The task =
For the records below, reproduce exactly the line that contains "Task: Click the 1027 (3m) expiry cell" and all subsequent lines, with nothing left out and nothing added.

Extracted records =
▼
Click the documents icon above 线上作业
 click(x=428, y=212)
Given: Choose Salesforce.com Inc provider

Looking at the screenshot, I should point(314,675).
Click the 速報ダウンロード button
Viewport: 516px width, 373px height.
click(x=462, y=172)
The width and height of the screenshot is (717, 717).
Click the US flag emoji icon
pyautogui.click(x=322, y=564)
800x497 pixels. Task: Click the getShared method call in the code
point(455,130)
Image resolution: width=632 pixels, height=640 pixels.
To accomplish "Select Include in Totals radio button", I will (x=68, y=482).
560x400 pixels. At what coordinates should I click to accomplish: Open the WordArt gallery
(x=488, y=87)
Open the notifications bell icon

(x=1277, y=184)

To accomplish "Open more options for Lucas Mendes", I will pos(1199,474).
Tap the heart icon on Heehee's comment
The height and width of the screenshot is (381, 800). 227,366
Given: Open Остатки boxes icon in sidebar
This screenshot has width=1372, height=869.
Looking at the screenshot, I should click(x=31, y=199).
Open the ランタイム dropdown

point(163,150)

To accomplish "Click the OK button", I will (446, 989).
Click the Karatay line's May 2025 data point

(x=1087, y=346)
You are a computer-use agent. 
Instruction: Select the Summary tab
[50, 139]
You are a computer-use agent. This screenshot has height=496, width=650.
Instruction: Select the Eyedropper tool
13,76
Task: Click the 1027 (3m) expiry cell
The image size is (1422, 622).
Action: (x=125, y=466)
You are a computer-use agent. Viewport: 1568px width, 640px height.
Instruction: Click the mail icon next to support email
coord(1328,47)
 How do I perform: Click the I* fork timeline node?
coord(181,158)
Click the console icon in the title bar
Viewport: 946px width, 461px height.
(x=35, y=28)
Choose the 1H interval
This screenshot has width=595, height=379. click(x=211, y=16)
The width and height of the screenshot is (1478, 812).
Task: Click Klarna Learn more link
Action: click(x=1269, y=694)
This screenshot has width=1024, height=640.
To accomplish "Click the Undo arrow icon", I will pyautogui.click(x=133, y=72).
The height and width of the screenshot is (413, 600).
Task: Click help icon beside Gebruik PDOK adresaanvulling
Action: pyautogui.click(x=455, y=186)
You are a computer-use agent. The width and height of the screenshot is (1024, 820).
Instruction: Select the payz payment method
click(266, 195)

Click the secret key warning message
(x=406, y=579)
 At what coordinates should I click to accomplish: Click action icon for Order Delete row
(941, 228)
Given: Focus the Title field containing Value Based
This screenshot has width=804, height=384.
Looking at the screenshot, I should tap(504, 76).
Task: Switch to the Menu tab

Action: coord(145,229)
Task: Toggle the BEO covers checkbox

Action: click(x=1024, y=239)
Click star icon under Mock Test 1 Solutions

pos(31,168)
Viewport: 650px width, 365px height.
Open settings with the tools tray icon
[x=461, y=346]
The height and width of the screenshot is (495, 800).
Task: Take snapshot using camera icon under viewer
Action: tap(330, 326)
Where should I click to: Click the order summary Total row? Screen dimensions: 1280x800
▲
Result of the task =
Task: Click the 1027 (3m) expiry cell
The image size is (1422, 622).
Action: (x=125, y=466)
You are a computer-use agent. Viewport: 1568px width, 640px height.
Instruction: Click the mail icon next to support email
coord(1328,47)
 How do I perform: Click the I* fork timeline node?
coord(181,158)
Click the console icon in the title bar
Viewport: 946px width, 461px height.
(x=35, y=28)
Choose the 1H interval
This screenshot has width=595, height=379. click(x=211, y=16)
The width and height of the screenshot is (1478, 812).
Task: Click Klarna Learn more link
Action: click(x=1269, y=694)
This screenshot has width=1024, height=640.
To accomplish "Click the Undo arrow icon", I will pyautogui.click(x=133, y=72).
The height and width of the screenshot is (413, 600).
Task: Click help icon beside Gebruik PDOK adresaanvulling
Action: pyautogui.click(x=455, y=186)
You are a computer-use agent. The width and height of the screenshot is (1024, 820).
Instruction: Select the payz payment method
click(266, 195)

Click the secret key warning message
(x=406, y=579)
 At what coordinates should I click to accomplish: Click action icon for Order Delete row
(941, 228)
Given: Focus the Title field containing Value Based
This screenshot has width=804, height=384.
Looking at the screenshot, I should tap(504, 76).
Task: Switch to the Menu tab

Action: coord(145,229)
Task: Toggle the BEO covers checkbox

Action: click(x=1024, y=239)
Click star icon under Mock Test 1 Solutions

pos(31,168)
Viewport: 650px width, 365px height.
Open settings with the tools tray icon
[x=461, y=346]
The height and width of the screenshot is (495, 800).
Task: Take snapshot using camera icon under viewer
Action: tap(330, 326)
Where should I click to: Click the order summary Total row? Screen dimensions: 1280x800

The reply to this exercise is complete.